The life of a student can be difficult for many reasons. Add on a part-time job (or several) and it can be even more complex. In 2015, Georgetown University found that "40% of undergraduates and 76% of graduate students work at least 30 hours a week" (Georgetown University Center on Education and the Workforce). These numbers only continue to rise each year as an undergraduate or graduate education becomes more and more expensive.
Besides being a necessity for many, job experience also looks great on resumes. Having a job and making money is almost expected during a college student's education. Personally, I can only list a few friends who do not work during the school year. The balance between school and work started for me in the fall of 2015. Over the past two years, I have worked an average of nearly 30 hours a week, and I recently got a second job, too. Here's what I've learned about balancing work with school responsibilities:
The key to a school/work balance is prioritization.
Seriously, prioritization is the biggest step in having a school/work balance. Figure out when there is free time during your days (and even weekends). You know what days you can sleep in or stay up late. You know what classes are most important and you know how to choose classes that fit best with your schedule. It is quite simple: plan and prioritize.

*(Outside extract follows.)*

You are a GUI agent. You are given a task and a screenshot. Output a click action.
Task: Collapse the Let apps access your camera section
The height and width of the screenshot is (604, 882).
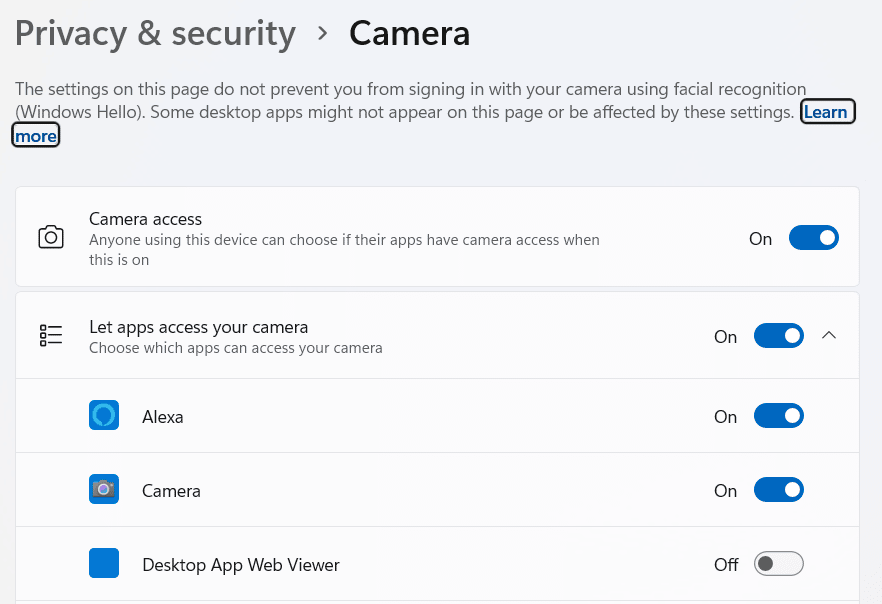pos(829,335)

Here are some more helpful hints for a school/work balance:
1. Buy a planner and write out due dates for homework and your work schedule.
2. Identify which classes are most important or take the most work.

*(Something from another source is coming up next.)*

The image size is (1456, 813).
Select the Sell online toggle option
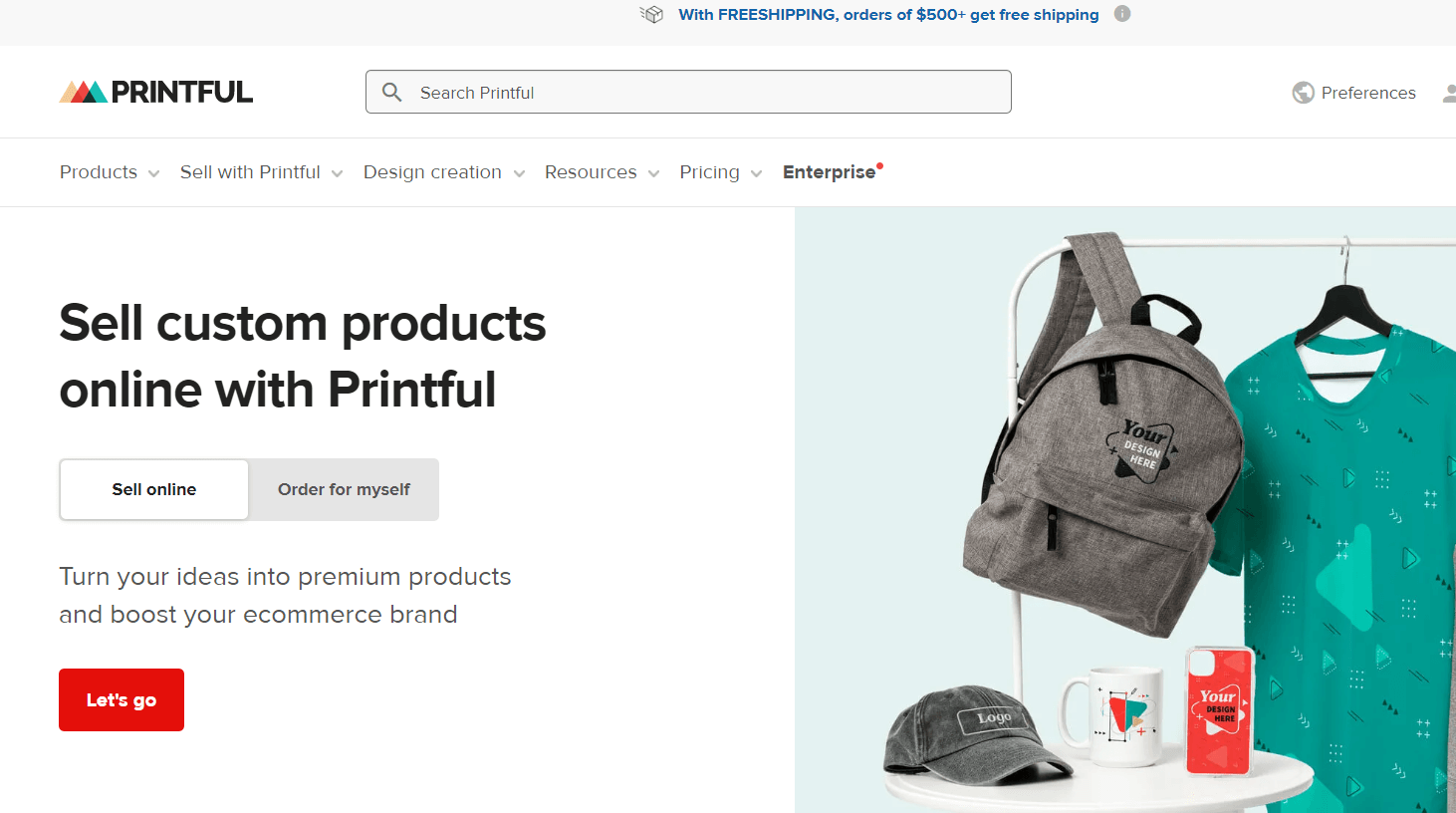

3. Get class readings done over the weekend.
4. Use free time to do a quick assignment or to get started on a long one.
5. Go to work with a positive mood because it'll help make the day just a bit better.

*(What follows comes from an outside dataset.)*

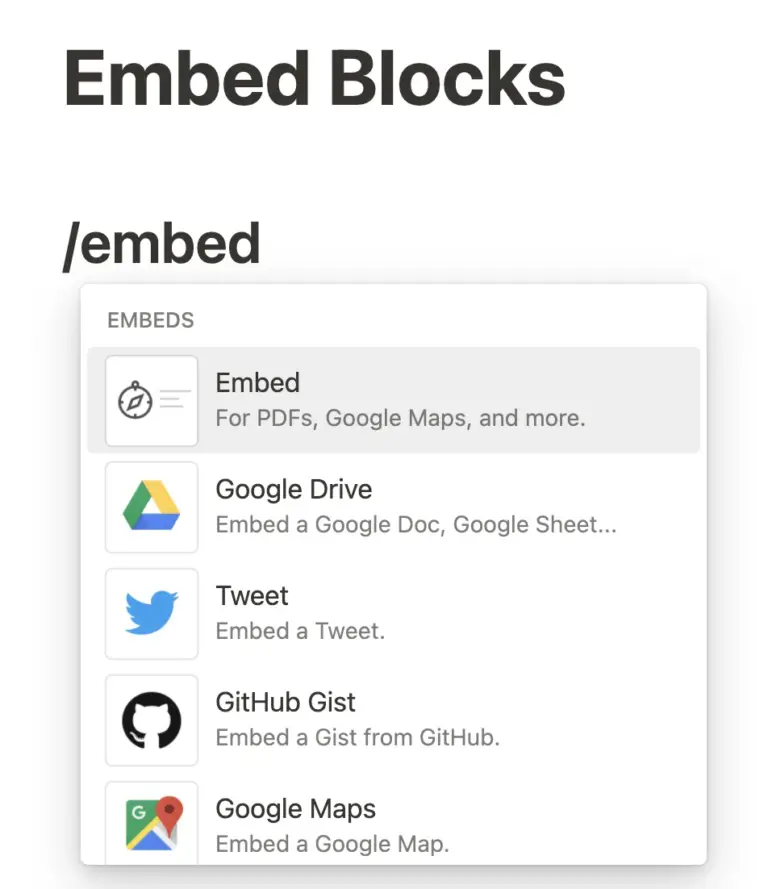Click the "Embed a Google Map." description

6. Partake in activities that reduce your stress.
Stress and sleep have a real impact on balance. It is hard to complete homework, study for tests, and go to work if you are exhausted or stressed out. Prioritize your own health, too. Work, school, friends, and family need you happy and healthy. Pulling an all-nighter isn't going to help.
If you want to work and go to school, do it. Just remind yourself that it's worth it. You get money that can be used to pay for school, rent, or vacations. Your education can give you advantages in careers and in other parts of life. And remember that you are a student first and that balance is necessary to be successful at both. I have the will (power) to work and go to school. I have the will (power) to be successful and to prepare for my future.
And so can you. When there's a will there's a way.